++++ PROVIDED DATA ++++

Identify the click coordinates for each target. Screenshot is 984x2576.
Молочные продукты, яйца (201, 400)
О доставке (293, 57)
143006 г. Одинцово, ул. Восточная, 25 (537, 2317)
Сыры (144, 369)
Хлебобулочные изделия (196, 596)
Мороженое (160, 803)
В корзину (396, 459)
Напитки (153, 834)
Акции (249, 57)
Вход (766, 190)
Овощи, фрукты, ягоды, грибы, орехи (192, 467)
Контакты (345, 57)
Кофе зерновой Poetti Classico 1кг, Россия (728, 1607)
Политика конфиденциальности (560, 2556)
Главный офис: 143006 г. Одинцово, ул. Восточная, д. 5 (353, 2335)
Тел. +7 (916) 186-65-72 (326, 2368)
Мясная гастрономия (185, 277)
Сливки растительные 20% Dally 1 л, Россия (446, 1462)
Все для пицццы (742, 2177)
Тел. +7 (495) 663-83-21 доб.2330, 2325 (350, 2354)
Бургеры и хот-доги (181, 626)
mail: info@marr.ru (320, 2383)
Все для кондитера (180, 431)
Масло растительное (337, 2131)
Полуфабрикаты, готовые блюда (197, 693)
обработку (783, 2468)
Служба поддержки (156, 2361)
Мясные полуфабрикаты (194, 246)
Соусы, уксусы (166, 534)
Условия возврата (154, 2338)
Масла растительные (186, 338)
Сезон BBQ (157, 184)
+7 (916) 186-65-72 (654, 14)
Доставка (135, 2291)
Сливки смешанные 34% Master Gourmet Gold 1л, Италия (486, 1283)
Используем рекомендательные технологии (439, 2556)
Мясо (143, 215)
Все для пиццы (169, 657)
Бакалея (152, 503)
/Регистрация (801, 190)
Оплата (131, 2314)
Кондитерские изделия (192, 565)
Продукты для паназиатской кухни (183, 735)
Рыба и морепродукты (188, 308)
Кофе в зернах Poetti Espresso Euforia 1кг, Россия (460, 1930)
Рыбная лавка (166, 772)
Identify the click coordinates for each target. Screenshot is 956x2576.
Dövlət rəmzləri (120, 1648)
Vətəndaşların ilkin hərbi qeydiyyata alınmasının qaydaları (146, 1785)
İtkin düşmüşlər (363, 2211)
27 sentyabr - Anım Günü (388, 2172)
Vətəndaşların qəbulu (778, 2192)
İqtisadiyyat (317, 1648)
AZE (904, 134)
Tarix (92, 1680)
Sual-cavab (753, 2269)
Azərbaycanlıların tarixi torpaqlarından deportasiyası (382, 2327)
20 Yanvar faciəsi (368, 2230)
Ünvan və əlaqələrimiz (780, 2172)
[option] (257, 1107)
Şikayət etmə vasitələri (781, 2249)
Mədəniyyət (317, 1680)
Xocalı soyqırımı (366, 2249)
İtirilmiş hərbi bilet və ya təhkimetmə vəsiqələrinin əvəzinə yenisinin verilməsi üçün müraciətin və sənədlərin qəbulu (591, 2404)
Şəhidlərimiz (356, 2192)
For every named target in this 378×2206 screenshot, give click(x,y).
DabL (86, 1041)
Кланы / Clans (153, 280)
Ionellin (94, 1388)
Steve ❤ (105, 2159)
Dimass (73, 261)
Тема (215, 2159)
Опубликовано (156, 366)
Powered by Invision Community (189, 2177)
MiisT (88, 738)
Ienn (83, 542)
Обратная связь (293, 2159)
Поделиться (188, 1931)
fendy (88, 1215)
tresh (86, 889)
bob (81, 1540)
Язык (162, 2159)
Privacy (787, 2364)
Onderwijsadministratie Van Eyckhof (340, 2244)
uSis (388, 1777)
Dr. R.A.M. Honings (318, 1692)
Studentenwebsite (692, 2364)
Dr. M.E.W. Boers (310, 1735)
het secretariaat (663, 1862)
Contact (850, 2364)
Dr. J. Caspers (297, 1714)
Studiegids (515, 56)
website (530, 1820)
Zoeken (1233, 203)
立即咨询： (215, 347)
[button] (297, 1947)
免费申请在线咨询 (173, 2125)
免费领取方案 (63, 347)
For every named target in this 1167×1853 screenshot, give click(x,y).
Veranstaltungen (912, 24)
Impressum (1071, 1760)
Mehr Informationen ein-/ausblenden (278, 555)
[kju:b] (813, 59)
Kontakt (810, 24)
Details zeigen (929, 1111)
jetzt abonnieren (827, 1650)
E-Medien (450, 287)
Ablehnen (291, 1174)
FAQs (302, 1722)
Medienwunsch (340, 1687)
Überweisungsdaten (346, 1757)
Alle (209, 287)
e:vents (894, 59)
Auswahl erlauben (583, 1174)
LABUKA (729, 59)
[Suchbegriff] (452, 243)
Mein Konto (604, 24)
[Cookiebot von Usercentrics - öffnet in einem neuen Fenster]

++++

WORK TO BE COMPLETED ▸
Rewrite all of the data above as a numbered list, one entry per line, and leave out any blank lines.

FINISHED ANSWER ▸
1. Identify the click coordinates for each target. Screenshot is 984x2576.
2. Молочные продукты, яйца (201, 400)
3. О доставке (293, 57)
4. 143006 г. Одинцово, ул. Восточная, 25 (537, 2317)
5. Сыры (144, 369)
6. Хлебобулочные изделия (196, 596)
7. Мороженое (160, 803)
8. В корзину (396, 459)
9. Напитки (153, 834)
10. Акции (249, 57)
11. Вход (766, 190)
12. Овощи, фрукты, ягоды, грибы, орехи (192, 467)
13. Контакты (345, 57)
14. Кофе зерновой Poetti Classico 1кг, Россия (728, 1607)
15. Политика конфиденциальности (560, 2556)
16. Главный офис: 143006 г. Одинцово, ул. Восточная, д. 5 (353, 2335)
17. Тел. +7 (916) 186-65-72 (326, 2368)
18. Мясная гастрономия (185, 277)
19. Сливки растительные 20% Dally 1 л, Россия (446, 1462)
20. Все для пицццы (742, 2177)
21. Тел. +7 (495) 663-83-21 доб.2330, 2325 (350, 2354)
22. Бургеры и хот-доги (181, 626)
23. mail: info@marr.ru (320, 2383)
24. Все для кондитера (180, 431)
25. Масло растительное (337, 2131)
26. Полуфабрикаты, готовые блюда (197, 693)
27. обработку (783, 2468)
28. Служба поддержки (156, 2361)
29. Мясные полуфабрикаты (194, 246)
30. Соусы, уксусы (166, 534)
31. Условия возврата (154, 2338)
32. Масла растительные (186, 338)
33. Сезон BBQ (157, 184)
34. +7 (916) 186-65-72 (654, 14)
35. Доставка (135, 2291)
36. Сливки смешанные 34% Master Gourmet Gold 1л, Италия (486, 1283)
37. Используем рекомендательные технологии (439, 2556)
38. Мясо (143, 215)
39. Все для пиццы (169, 657)
40. Бакалея (152, 503)
41. /Регистрация (801, 190)
42. Оплата (131, 2314)
43. Кондитерские изделия (192, 565)
44. Продукты для паназиатской кухни (183, 735)
45. Рыба и морепродукты (188, 308)
46. Кофе в зернах Poetti Espresso Euforia 1кг, Россия (460, 1930)
47. Рыбная лавка (166, 772)
48. Identify the click coordinates for each target. Screenshot is 956x2576.
49. Dövlət rəmzləri (120, 1648)
50. Vətəndaşların ilkin hərbi qeydiyyata alınmasının qaydaları (146, 1785)
51. İtkin düşmüşlər (363, 2211)
52. 27 sentyabr - Anım Günü (388, 2172)
53. Vətəndaşların qəbulu (778, 2192)
54. İqtisadiyyat (317, 1648)
55. AZE (904, 134)
56. Tarix (92, 1680)
57. Sual-cavab (753, 2269)
58. Azərbaycanlıların tarixi torpaqlarından deportasiyası (382, 2327)
59. 20 Yanvar faciəsi (368, 2230)
60. Ünvan və əlaqələrimiz (780, 2172)
61. [option] (257, 1107)
62. Şikayət etmə vasitələri (781, 2249)
63. Mədəniyyət (317, 1680)
64. Xocalı soyqırımı (366, 2249)
65. İtirilmiş hərbi bilet və ya təhkimetmə vəsiqələrinin əvəzinə yenisinin verilməsi üçün müraciətin və sənədlərin qəbulu (591, 2404)
66. Şəhidlərimiz (356, 2192)
67. For every named target in this 378×2206 screenshot, give click(x,y).
68. DabL (86, 1041)
69. Кланы / Clans (153, 280)
70. Ionellin (94, 1388)
71. Steve ❤ (105, 2159)
72. Dimass (73, 261)
73. Тема (215, 2159)
74. Опубликовано (156, 366)
75. Powered by Invision Community (189, 2177)
76. MiisT (88, 738)
77. Ienn (83, 542)
78. Обратная связь (293, 2159)
79. Поделиться (188, 1931)
80. fendy (88, 1215)
81. tresh (86, 889)
82. bob (81, 1540)
83. Язык (162, 2159)
84. Privacy (787, 2364)
85. Onderwijsadministratie Van Eyckhof (340, 2244)
86. uSis (388, 1777)
87. Dr. R.A.M. Honings (318, 1692)
88. Studentenwebsite (692, 2364)
89. Dr. M.E.W. Boers (310, 1735)
90. het secretariaat (663, 1862)
91. Contact (850, 2364)
92. Dr. J. Caspers (297, 1714)
93. Studiegids (515, 56)
94. website (530, 1820)
95. Zoeken (1233, 203)
96. 立即咨询： (215, 347)
97. [button] (297, 1947)
98. 免费申请在线咨询 (173, 2125)
99. 免费领取方案 (63, 347)
100. For every named target in this 1167×1853 screenshot, give click(x,y).
101. Veranstaltungen (912, 24)
102. Impressum (1071, 1760)
103. Mehr Informationen ein-/ausblenden (278, 555)
104. [kju:b] (813, 59)
105. Kontakt (810, 24)
106. Details zeigen (929, 1111)
107. jetzt abonnieren (827, 1650)
108. E-Medien (450, 287)
109. Ablehnen (291, 1174)
110. FAQs (302, 1722)
111. Medienwunsch (340, 1687)
112. Überweisungsdaten (346, 1757)
113. Alle (209, 287)
114. e:vents (894, 59)
115. Auswahl erlauben (583, 1174)
116. LABUKA (729, 59)
117. [Suchbegriff] (452, 243)
118. Mein Konto (604, 24)
119. [Cookiebot von Usercentrics - öffnet in einem neuen Fenster]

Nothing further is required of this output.